Le film du jour : Tre Piani de Nanni Moretti (sélection officielle en compétition)
« Trois saisons de Plus Belle la vie condensées en un film », nous disait par texto une amie tout juste sortie de la projection de Tre Piani, le très attendu nouveau Nanni Moretti (en quête d'une deuxième Palme après La Chambre du fils en 2001). Un peu dur, mais pas tout à fait faux. Moretti adapte ici le roman Trois étages de l'Israélien Eshkol Nevo et le fait passer de Tel Aviv à l'Italie, dans un immeuble romain cossu dont les habitants vont vivre des histoires qui s'entremêlent (un accident de voiture mortel, une femme enceinte dont le mari n'est jamais là et qui craint de devenir folle, un homme qui soupçonne son vieux voisin d'avoir agressé sexuellement sa fille...). Des trajectoires de vies tordues qui tournent en rond dès la première heure, au fil d'ellipses temporelles qui étirent le récit sur une dizaine d'années. A en croire nos confrères, le roman n'y allait pas de main morte.

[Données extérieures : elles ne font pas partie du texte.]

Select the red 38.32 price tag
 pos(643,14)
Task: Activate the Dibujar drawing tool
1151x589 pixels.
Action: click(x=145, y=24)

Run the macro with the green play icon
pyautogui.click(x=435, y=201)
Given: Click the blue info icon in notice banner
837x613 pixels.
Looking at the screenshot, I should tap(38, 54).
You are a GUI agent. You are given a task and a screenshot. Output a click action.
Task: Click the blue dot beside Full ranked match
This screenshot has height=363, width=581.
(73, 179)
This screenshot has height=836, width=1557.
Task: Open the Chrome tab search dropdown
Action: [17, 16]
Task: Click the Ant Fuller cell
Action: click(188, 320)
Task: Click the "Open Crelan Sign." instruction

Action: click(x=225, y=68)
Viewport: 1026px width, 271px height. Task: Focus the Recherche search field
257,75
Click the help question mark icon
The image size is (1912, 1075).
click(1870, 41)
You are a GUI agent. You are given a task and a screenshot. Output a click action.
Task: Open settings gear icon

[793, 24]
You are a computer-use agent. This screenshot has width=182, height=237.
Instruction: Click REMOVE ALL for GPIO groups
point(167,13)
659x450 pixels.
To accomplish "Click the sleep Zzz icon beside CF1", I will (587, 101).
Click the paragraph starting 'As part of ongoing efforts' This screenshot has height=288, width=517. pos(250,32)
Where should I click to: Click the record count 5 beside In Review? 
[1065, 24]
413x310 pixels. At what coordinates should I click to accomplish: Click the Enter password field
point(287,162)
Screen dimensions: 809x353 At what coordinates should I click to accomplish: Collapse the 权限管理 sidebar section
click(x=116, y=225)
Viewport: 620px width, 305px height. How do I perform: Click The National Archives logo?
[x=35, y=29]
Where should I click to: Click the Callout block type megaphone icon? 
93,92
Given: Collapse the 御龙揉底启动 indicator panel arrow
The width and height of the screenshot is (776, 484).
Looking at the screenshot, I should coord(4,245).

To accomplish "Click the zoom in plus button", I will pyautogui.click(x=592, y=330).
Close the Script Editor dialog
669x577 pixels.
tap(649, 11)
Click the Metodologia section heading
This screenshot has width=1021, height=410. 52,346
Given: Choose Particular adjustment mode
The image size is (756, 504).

Moretti fait lui le choix d'un cinéma ringard et très poli, jamais inspiré, avec une fixette un peu faible sur les thèmes de la filiation, de la culpabilité et du couple... Dommage, car Tre Piani tient par instants fugaces sa meilleure idée, celle d'un film de maison hantée mâtiné de mélo social.
La star du jour : Benoît Magimel dans De son vivant (hors compétition)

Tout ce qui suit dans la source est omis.